An email sent by PTI to Infosys for comments did not elicit a response.
”Moonlighting is a practice of working on a second job during normal business hours/outside business hours. Infosys as a company strictly discourages dual employment,” according to the mailer.
The company has urged managers to sensitize their teams on dual employment and the ”consequences” of moonlighting.
”You are expected to immediately report any instances of moonlighting to your respective unit HR,” Infosys said.
The move comes at a time when the issue of moonlighting by tech professionals has ignited a fresh debate, polarising opinions and raising thorny legal questions within the industry.

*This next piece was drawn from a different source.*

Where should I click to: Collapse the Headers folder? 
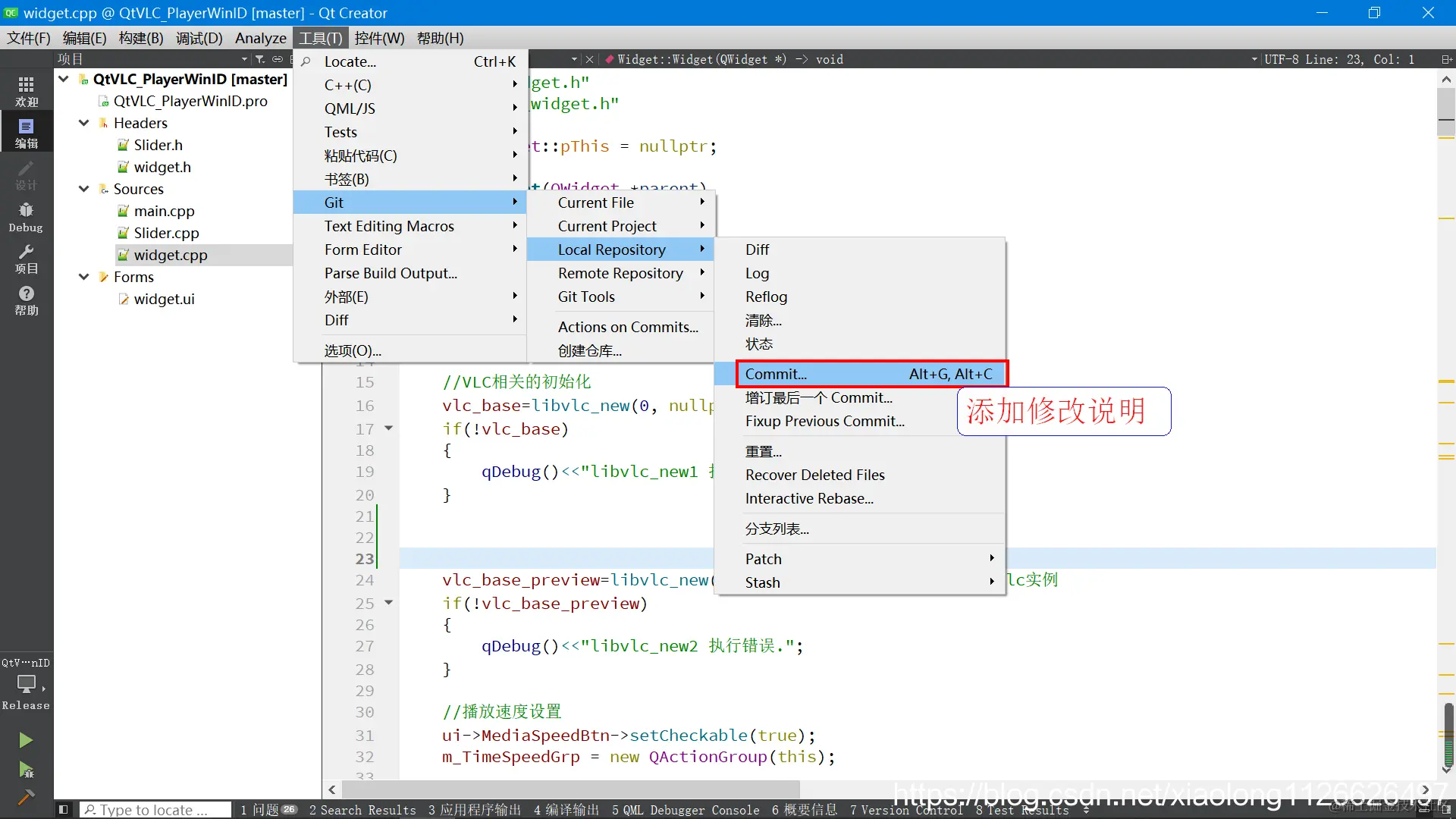point(84,123)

With the vexed issue now in the spotlight, some industry watchers have been cautioning that employers may consider extra safeguards to protect proprietary information and operating models, especially where employees are working remotely.
Companies, analysts have said, could also turn tougher on exclusivity clauses in employment contracts.
While the practice of moonlighting emerged as a big talking point after Wipro chairman Rishad Premji flagged the issue, equating it to ”cheating”, the voices and opinions within the industry have been rather divided.
Nascent Information Technology Employees Senate (NITES), a Pune-based union, has strongly condemned the ”threatening email” sent by Infosys to employees. It has argued that moonlighting ”is not feasible” for a number of reasons.
”Aadhaar card and PAN card are now mandatory for joining any company. The government has also linked the Aadhaar card to the Employees Provident Fund account and each employee has a unique Universal Account Number (UAN) for the provident fund,” Harpreet Singh Saluja, president of NITES, said, adding it is not possible for two companies to submit an employee’s provident fund contribution in one month.
Further, NITES said employees in the IT sector are working under pressure to meet deadlines.
”IT employees are working more than nine hours a day without any overtime benefits. Would there be any energy or time left if an employee is working 10-12 hours a day,” it quipped.
Also, many IT companies have developed monitoring systems to measure employee productivity, the union contended.
Terming such employee mailers on moonlighting as ”illegal and unethical” and related contract clauses as arbitrary, NITES emphasized ”what the employees do outside working hours is their prerogative”.